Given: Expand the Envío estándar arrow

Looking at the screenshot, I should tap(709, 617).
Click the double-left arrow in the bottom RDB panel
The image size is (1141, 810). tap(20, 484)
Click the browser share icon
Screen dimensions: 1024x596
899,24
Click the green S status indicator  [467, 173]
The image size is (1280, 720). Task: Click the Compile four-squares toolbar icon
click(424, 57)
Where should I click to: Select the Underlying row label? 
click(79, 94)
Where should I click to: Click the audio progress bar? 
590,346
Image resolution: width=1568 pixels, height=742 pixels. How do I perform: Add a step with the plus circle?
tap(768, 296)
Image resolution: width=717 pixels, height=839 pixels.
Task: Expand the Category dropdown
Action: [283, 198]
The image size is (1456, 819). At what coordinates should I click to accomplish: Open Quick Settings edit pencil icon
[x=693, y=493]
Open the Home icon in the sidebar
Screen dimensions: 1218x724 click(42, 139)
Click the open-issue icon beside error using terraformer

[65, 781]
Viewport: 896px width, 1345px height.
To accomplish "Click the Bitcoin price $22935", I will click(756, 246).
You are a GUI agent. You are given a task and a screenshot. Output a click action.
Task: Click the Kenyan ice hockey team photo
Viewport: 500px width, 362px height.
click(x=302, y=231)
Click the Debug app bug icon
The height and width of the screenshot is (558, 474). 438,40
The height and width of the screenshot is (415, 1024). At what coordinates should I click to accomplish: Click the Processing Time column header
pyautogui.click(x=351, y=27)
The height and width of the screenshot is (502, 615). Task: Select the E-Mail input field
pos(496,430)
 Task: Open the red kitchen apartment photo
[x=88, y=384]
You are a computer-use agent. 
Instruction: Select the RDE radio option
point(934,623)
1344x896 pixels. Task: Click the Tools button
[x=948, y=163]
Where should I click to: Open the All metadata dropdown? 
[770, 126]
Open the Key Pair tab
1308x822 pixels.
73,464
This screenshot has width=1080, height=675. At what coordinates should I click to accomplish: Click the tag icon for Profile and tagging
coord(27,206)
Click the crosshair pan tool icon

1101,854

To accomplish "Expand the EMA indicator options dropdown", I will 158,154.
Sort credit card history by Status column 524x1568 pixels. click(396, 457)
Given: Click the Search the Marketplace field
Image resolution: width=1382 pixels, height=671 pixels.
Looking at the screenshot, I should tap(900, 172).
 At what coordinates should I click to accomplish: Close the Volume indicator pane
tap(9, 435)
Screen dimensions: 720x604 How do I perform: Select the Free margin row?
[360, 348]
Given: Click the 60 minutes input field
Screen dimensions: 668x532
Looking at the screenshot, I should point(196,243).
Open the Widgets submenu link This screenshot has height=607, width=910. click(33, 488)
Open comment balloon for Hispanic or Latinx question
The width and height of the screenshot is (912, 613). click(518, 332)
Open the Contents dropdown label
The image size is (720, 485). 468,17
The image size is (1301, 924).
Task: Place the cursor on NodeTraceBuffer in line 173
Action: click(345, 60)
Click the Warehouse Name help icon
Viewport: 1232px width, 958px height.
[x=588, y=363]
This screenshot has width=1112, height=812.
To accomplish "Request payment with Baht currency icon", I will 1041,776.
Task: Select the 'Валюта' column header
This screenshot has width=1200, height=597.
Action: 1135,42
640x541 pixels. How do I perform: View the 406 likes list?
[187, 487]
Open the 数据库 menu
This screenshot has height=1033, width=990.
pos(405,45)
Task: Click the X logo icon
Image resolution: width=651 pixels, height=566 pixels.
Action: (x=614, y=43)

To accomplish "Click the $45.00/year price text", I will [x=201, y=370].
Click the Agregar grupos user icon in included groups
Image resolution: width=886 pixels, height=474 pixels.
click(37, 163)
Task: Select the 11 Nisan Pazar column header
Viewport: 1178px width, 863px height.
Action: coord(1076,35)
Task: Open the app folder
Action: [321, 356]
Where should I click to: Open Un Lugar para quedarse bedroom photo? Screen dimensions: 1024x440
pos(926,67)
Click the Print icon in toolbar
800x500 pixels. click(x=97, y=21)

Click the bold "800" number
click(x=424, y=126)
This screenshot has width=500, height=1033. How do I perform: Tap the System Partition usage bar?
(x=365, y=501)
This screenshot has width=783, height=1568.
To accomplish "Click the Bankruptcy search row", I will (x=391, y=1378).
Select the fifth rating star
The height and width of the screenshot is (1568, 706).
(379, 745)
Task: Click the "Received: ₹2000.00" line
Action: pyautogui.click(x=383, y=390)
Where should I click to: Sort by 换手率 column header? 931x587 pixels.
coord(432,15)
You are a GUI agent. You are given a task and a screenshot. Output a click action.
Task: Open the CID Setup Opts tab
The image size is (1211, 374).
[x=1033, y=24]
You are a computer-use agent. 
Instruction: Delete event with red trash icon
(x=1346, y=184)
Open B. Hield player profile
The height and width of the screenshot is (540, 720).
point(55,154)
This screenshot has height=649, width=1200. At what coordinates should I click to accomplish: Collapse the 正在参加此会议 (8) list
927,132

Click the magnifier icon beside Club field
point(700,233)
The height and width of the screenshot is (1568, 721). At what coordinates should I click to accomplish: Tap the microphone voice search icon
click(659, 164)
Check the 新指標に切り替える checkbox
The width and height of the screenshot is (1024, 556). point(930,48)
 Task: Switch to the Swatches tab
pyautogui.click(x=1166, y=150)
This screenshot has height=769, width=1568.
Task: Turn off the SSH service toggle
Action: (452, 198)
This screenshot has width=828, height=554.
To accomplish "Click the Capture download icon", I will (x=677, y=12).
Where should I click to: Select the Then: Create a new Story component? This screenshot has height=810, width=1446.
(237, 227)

★ ★ ★

Every entry must be set down again exactly as it reads.

Given: Expand the Envío estándar arrow

Looking at the screenshot, I should tap(709, 617).
Click the double-left arrow in the bottom RDB panel
The image size is (1141, 810). tap(20, 484)
Click the browser share icon
Screen dimensions: 1024x596
899,24
Click the green S status indicator  [467, 173]
The image size is (1280, 720). Task: Click the Compile four-squares toolbar icon
click(424, 57)
Where should I click to: Select the Underlying row label? 
click(79, 94)
Where should I click to: Click the audio progress bar? 
590,346
Image resolution: width=1568 pixels, height=742 pixels. How do I perform: Add a step with the plus circle?
tap(768, 296)
Image resolution: width=717 pixels, height=839 pixels.
Task: Expand the Category dropdown
Action: [283, 198]
The image size is (1456, 819). At what coordinates should I click to accomplish: Open Quick Settings edit pencil icon
[x=693, y=493]
Open the Home icon in the sidebar
Screen dimensions: 1218x724 click(42, 139)
Click the open-issue icon beside error using terraformer

[65, 781]
Viewport: 896px width, 1345px height.
To accomplish "Click the Bitcoin price $22935", I will click(756, 246).
You are a GUI agent. You are given a task and a screenshot. Output a click action.
Task: Click the Kenyan ice hockey team photo
Viewport: 500px width, 362px height.
click(x=302, y=231)
Click the Debug app bug icon
The height and width of the screenshot is (558, 474). 438,40
The height and width of the screenshot is (415, 1024). At what coordinates should I click to accomplish: Click the Processing Time column header
pyautogui.click(x=351, y=27)
The height and width of the screenshot is (502, 615). Task: Select the E-Mail input field
pos(496,430)
 Task: Open the red kitchen apartment photo
[x=88, y=384]
You are a computer-use agent. 
Instruction: Select the RDE radio option
point(934,623)
1344x896 pixels. Task: Click the Tools button
[x=948, y=163]
Where should I click to: Open the All metadata dropdown? 
[770, 126]
Open the Key Pair tab
1308x822 pixels.
73,464
This screenshot has width=1080, height=675. At what coordinates should I click to accomplish: Click the tag icon for Profile and tagging
coord(27,206)
Click the crosshair pan tool icon

1101,854

To accomplish "Expand the EMA indicator options dropdown", I will 158,154.
Sort credit card history by Status column 524x1568 pixels. click(396, 457)
Given: Click the Search the Marketplace field
Image resolution: width=1382 pixels, height=671 pixels.
Looking at the screenshot, I should tap(900, 172).
 At what coordinates should I click to accomplish: Close the Volume indicator pane
tap(9, 435)
Screen dimensions: 720x604 How do I perform: Select the Free margin row?
[360, 348]
Given: Click the 60 minutes input field
Screen dimensions: 668x532
Looking at the screenshot, I should point(196,243).
Open the Widgets submenu link This screenshot has height=607, width=910. click(33, 488)
Open comment balloon for Hispanic or Latinx question
The width and height of the screenshot is (912, 613). click(518, 332)
Open the Contents dropdown label
The image size is (720, 485). 468,17
The image size is (1301, 924).
Task: Place the cursor on NodeTraceBuffer in line 173
Action: click(345, 60)
Click the Warehouse Name help icon
Viewport: 1232px width, 958px height.
[x=588, y=363]
This screenshot has width=1112, height=812.
To accomplish "Request payment with Baht currency icon", I will 1041,776.
Task: Select the 'Валюта' column header
This screenshot has width=1200, height=597.
Action: 1135,42
640x541 pixels. How do I perform: View the 406 likes list?
[187, 487]
Open the 数据库 menu
This screenshot has height=1033, width=990.
pos(405,45)
Task: Click the X logo icon
Image resolution: width=651 pixels, height=566 pixels.
Action: (x=614, y=43)

To accomplish "Click the $45.00/year price text", I will [x=201, y=370].
Click the Agregar grupos user icon in included groups
Image resolution: width=886 pixels, height=474 pixels.
click(37, 163)
Task: Select the 11 Nisan Pazar column header
Viewport: 1178px width, 863px height.
Action: coord(1076,35)
Task: Open the app folder
Action: [321, 356]
Where should I click to: Open Un Lugar para quedarse bedroom photo? Screen dimensions: 1024x440
pos(926,67)
Click the Print icon in toolbar
800x500 pixels. click(x=97, y=21)

Click the bold "800" number
click(x=424, y=126)
This screenshot has width=500, height=1033. How do I perform: Tap the System Partition usage bar?
(x=365, y=501)
This screenshot has width=783, height=1568.
To accomplish "Click the Bankruptcy search row", I will (x=391, y=1378).
Select the fifth rating star
The height and width of the screenshot is (1568, 706).
(379, 745)
Task: Click the "Received: ₹2000.00" line
Action: pyautogui.click(x=383, y=390)
Where should I click to: Sort by 换手率 column header? 931x587 pixels.
coord(432,15)
You are a GUI agent. You are given a task and a screenshot. Output a click action.
Task: Open the CID Setup Opts tab
The image size is (1211, 374).
[x=1033, y=24]
You are a computer-use agent. 
Instruction: Delete event with red trash icon
(x=1346, y=184)
Open B. Hield player profile
The height and width of the screenshot is (540, 720).
point(55,154)
This screenshot has height=649, width=1200. At what coordinates should I click to accomplish: Collapse the 正在参加此会议 (8) list
927,132

Click the magnifier icon beside Club field
point(700,233)
The height and width of the screenshot is (1568, 721). At what coordinates should I click to accomplish: Tap the microphone voice search icon
click(659, 164)
Check the 新指標に切り替える checkbox
The width and height of the screenshot is (1024, 556). point(930,48)
 Task: Switch to the Swatches tab
pyautogui.click(x=1166, y=150)
This screenshot has height=769, width=1568.
Task: Turn off the SSH service toggle
Action: (452, 198)
This screenshot has width=828, height=554.
To accomplish "Click the Capture download icon", I will (x=677, y=12).
Where should I click to: Select the Then: Create a new Story component? This screenshot has height=810, width=1446.
(237, 227)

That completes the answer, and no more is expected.